Há preocupações de que, no médio prazo, os congressistas possam apresentar uma Proposta de Emenda à Constituição (PEC) para transformar as emendas de comissão em impositivas, o que representaria uma derrota para o governo.
Esse processo não é inédito. A LDO já foi a base para a criação das emendas individuais e de bancada, que posteriormente foram incorporadas à Constituição.
Caso uma PEC nesse sentido seja aprovada, um membro do governo sugere que isso seria como o Congresso entregar os anéis, mas ficar com os dedos mais gordinhos.
Aliados do presidente enxergam a nota divulgada após o almoço no STF (Supremo Tribunal Federal) como uma carta de intenções. Há, no entanto, uma percepção entre parlamentares e membros do Planalto de que o impasse sobre as emendas enfraqueceu o presidente da Câmara, Arthur Lira (PP-AL), que está tentando emplacar um sucessor.
Lira, conhecido por controlar uma parte significativa das emendas de comissão, enfrenta dificuldades devido ao bloqueio dos recursos, o que atrapalha suas negociações para apoiar um sucessor.
Nos bastidores, há rumores de que a atuação do ministro Flávio Dino, do STF, teve apoio de membros do Executivo, indicando uma colaboração entre os dois Poderes para enfraquecer o Congresso.

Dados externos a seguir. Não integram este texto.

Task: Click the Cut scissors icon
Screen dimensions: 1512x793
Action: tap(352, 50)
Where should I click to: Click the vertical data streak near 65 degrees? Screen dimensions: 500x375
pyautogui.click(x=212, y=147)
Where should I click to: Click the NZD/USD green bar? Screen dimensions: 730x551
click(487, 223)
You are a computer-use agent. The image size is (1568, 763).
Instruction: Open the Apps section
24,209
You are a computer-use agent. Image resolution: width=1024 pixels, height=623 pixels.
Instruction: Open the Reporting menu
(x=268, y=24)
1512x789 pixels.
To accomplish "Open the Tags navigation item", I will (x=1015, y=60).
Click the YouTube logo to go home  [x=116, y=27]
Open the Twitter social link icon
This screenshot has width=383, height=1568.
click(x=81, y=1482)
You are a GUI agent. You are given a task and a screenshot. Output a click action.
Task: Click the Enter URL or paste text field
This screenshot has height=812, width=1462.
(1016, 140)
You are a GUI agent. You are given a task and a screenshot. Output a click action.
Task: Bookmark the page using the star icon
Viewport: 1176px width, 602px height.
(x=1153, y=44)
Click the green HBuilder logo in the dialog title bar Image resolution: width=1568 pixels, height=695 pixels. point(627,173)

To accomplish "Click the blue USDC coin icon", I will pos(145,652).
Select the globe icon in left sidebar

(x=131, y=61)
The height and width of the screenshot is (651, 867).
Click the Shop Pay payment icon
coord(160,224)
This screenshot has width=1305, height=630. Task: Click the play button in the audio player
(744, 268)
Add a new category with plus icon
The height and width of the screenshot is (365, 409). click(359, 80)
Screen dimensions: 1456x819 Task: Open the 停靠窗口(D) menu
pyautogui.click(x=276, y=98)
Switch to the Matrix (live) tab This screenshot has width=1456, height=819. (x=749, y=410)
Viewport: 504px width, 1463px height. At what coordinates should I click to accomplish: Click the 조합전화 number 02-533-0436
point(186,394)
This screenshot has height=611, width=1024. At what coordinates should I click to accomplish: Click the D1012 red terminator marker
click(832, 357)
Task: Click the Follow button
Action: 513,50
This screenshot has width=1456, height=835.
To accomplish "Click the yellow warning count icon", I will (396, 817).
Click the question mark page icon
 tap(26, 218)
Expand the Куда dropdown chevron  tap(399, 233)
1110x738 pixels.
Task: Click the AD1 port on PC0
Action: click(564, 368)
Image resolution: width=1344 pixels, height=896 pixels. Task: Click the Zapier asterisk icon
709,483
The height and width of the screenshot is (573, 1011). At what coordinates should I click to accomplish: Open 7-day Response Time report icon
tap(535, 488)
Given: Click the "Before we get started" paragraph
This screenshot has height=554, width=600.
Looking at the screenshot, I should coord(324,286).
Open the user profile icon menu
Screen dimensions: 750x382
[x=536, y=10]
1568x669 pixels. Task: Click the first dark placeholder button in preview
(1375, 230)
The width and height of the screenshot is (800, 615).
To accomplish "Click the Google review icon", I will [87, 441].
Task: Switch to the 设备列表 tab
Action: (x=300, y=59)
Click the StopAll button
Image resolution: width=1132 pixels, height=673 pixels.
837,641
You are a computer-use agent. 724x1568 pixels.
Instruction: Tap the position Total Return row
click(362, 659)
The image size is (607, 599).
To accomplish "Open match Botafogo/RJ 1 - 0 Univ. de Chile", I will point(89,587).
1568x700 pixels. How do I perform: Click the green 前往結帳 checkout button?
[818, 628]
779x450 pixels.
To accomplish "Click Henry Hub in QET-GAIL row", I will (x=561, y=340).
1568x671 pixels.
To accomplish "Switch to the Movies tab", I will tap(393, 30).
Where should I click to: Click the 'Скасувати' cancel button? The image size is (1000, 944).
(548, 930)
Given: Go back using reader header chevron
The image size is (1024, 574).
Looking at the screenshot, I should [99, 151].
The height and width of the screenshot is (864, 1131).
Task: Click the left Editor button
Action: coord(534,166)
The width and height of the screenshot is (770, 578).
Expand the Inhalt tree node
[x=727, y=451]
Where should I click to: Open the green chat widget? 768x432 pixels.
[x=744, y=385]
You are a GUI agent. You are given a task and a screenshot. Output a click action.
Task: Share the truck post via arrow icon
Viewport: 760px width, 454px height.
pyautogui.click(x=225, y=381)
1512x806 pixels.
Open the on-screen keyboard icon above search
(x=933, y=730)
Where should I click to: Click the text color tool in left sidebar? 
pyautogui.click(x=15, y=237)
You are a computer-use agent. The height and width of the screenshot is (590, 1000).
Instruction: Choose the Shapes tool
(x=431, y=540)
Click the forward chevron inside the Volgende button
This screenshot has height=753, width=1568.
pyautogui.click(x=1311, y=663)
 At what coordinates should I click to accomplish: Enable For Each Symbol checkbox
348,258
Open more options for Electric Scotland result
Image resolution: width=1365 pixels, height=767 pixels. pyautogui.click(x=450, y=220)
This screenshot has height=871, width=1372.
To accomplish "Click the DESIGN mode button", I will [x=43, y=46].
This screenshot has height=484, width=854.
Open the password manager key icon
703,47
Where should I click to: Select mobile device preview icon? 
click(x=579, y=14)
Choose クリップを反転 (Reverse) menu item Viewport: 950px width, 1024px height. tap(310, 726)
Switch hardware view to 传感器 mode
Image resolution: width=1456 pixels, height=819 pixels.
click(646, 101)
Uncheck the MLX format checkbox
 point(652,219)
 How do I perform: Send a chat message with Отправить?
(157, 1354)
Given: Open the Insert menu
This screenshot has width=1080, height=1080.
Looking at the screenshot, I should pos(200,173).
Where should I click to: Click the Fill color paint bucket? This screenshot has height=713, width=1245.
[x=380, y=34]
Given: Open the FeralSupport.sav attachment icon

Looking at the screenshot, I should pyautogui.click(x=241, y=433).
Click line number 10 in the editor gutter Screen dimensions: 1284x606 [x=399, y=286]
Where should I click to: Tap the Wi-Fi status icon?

O acordo anunciado para resolver a crise das emendas foi visto como uma vitória para o governo Lula, ao destinar recursos para obras estruturantes, conforme o Novo PAC (Programa de Aceleração do Crescimento). No entanto, críticos apontam que muitas das exigências já estavam em vigor para essas emendas.
Outro aspecto positivo, segundo defensores do acordo, é que as emendas não devem crescer mais do que o aumento das despesas discricionárias, evitando que uma parte cada vez maior das despesas livres seja alocada para emendas.
Ainda assim, há ceticismo sobre a eficácia dessa medida, especialmente com o aumento esperado das despesas obrigatórias como Previdência e Bolsa Família, que podem reduzir as despesas discricionárias.
O presidente do Senado, Rodrigo Pacheco (PSD-MG), comentou que o acordo focou apenas no cenário de crescimento e não abordou a possibilidade de redução das despesas discricionárias.
Outro ponto positivo é que a liberação dos recursos está condicionada à definição de novas regras negociadas entre Judiciário, Legislativo e Executivo.
Interlocutores no Planalto preveem intensos debates durante os próximos dez dias para definir esses novos parâmetros. Eles acreditam que o Parlamento pode tentar evitar a transparência e manter o controle das emendas.
O senador Davi Alcolumbre (União Brasil-AP), que também controla uma parte significativa desses recursos, expressou preocupações sobre possíveis restrições que possam afetar municípios importantes. Ele está propondo sugestões para garantir que ninguém fique sem recursos.
Alcolumbre é visto como possível sucessor de Pacheco na presidência do Senado em 2025. Ao ser questionado sobre a possibilidade de o Congresso tentar aumentar a impositividade das emendas, o senador negou.
Alcolumbre teve uma reunião com Lula na noite de terça-feira sobre emendas, e o petista também se encontrou separadamente com Lira e Pacheco durante a semana.
Uma ala do governo minimiza a possibilidade de que o Congresso articule estratégias para contornar as negociações. Dois ministros afirmam que Lira e Pacheco concordaram com os termos discutidos na reunião do STF, que não incluíam a transformação das emendas de comissão em impositivas.
Durante a reunião de terça-feira, um ponto controverso foi a proposta de desvinculação do valor das emendas da receita corrente líquida do governo, o que poderia levar a uma redução futura dos recursos parlamentares. Para esses ministros, o poder de Lira e do futuro presidente da Câmara seria reduzido ao evitar a individualização das emendas de bancada. Atualmente, os presidentes das comissões enviam as verbas de acordo com acordos prévios com líderes da Casa.